### [Provided data]
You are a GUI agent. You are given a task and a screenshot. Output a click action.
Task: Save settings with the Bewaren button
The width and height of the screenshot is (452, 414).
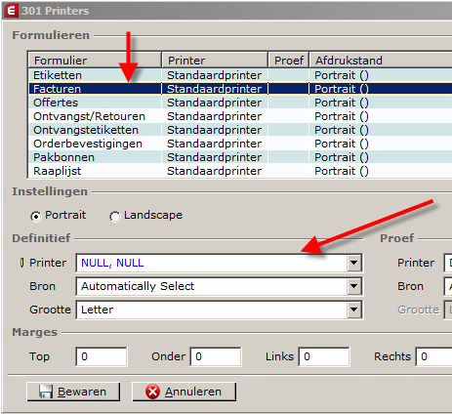(73, 392)
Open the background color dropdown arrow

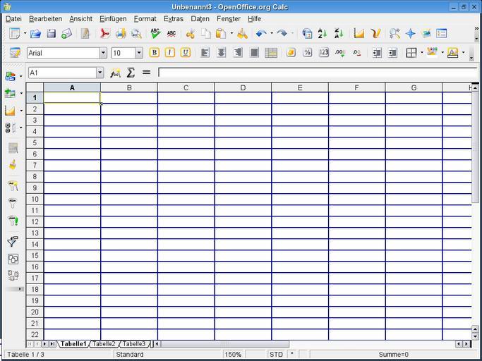(443, 53)
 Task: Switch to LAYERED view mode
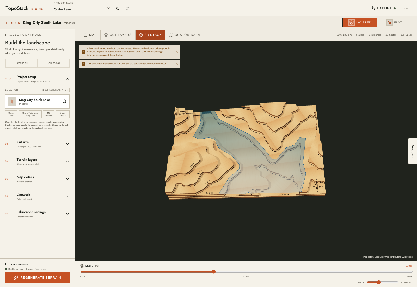pos(360,22)
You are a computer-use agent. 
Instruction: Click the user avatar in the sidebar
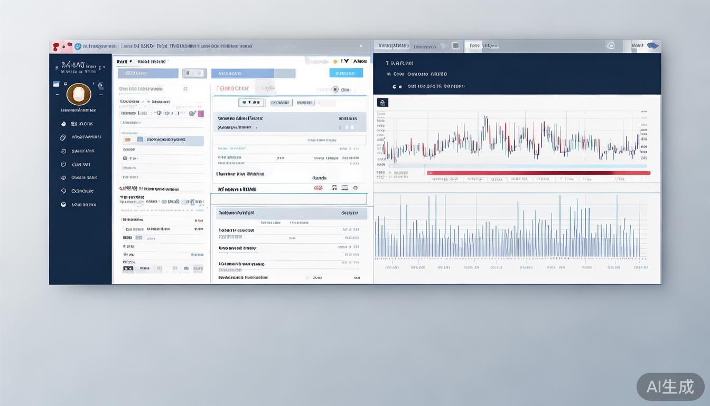coord(79,95)
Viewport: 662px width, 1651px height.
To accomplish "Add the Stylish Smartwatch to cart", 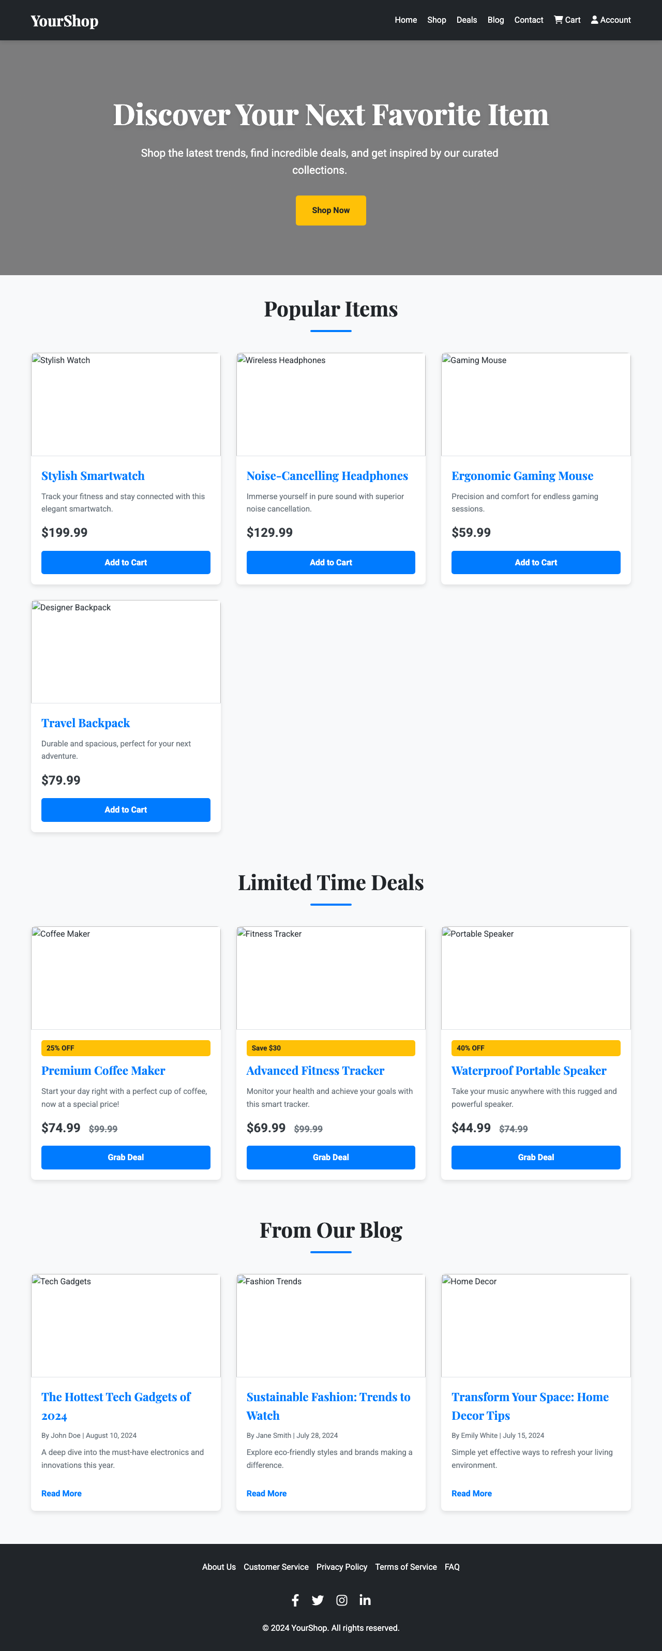I will point(126,562).
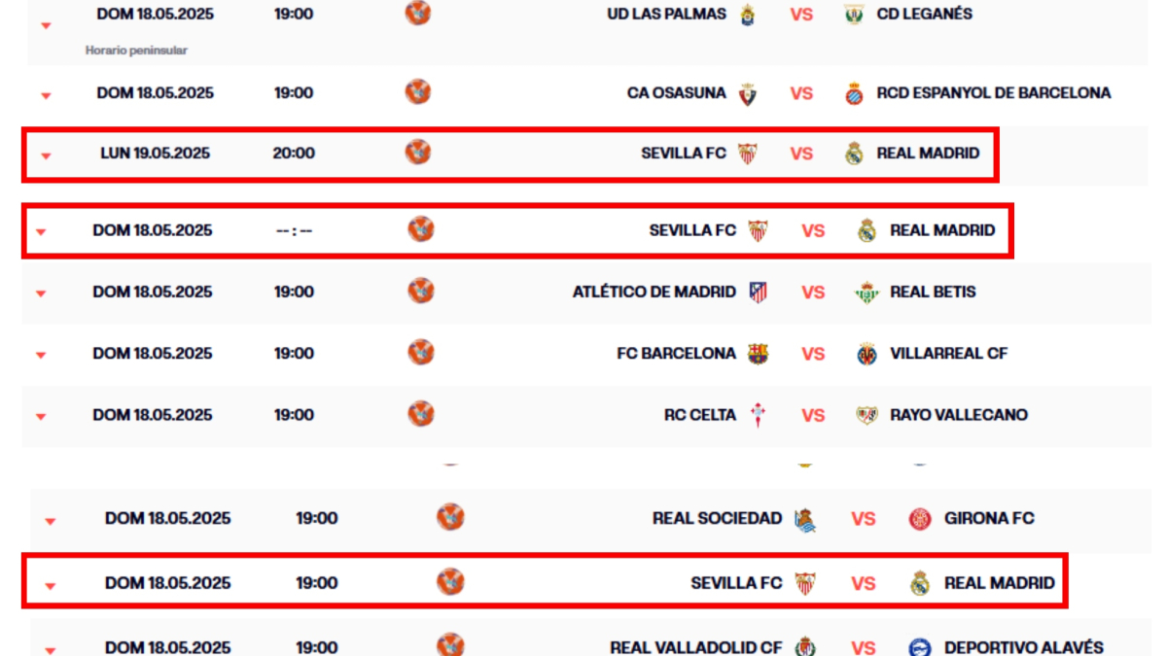This screenshot has width=1167, height=656.
Task: Expand the Monday 19.05.2025 Sevilla match
Action: pos(46,155)
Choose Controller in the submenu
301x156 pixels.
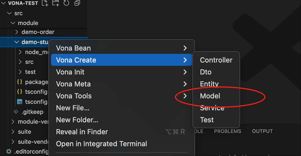[x=216, y=60]
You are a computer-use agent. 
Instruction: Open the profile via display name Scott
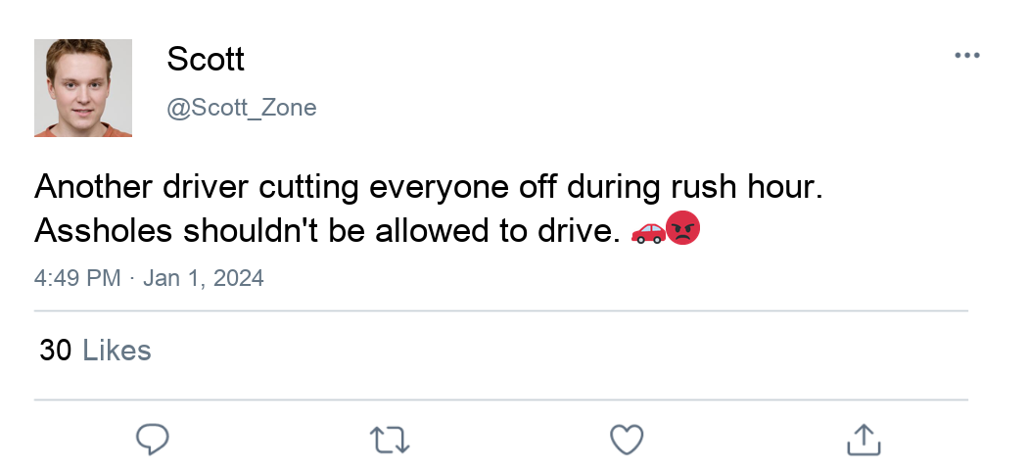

### [Exercise description]
Format the records as a numbered list, starting with the line containing "Choose Controller in the submenu" and continuing through the end of the records, with blank lines and pictures left out.

### [Final result]
1. Choose Controller in the submenu
2. 301x156 pixels.
3. [x=216, y=60]
4. You are a computer-use agent. 
5. Instruction: Open the profile via display name Scott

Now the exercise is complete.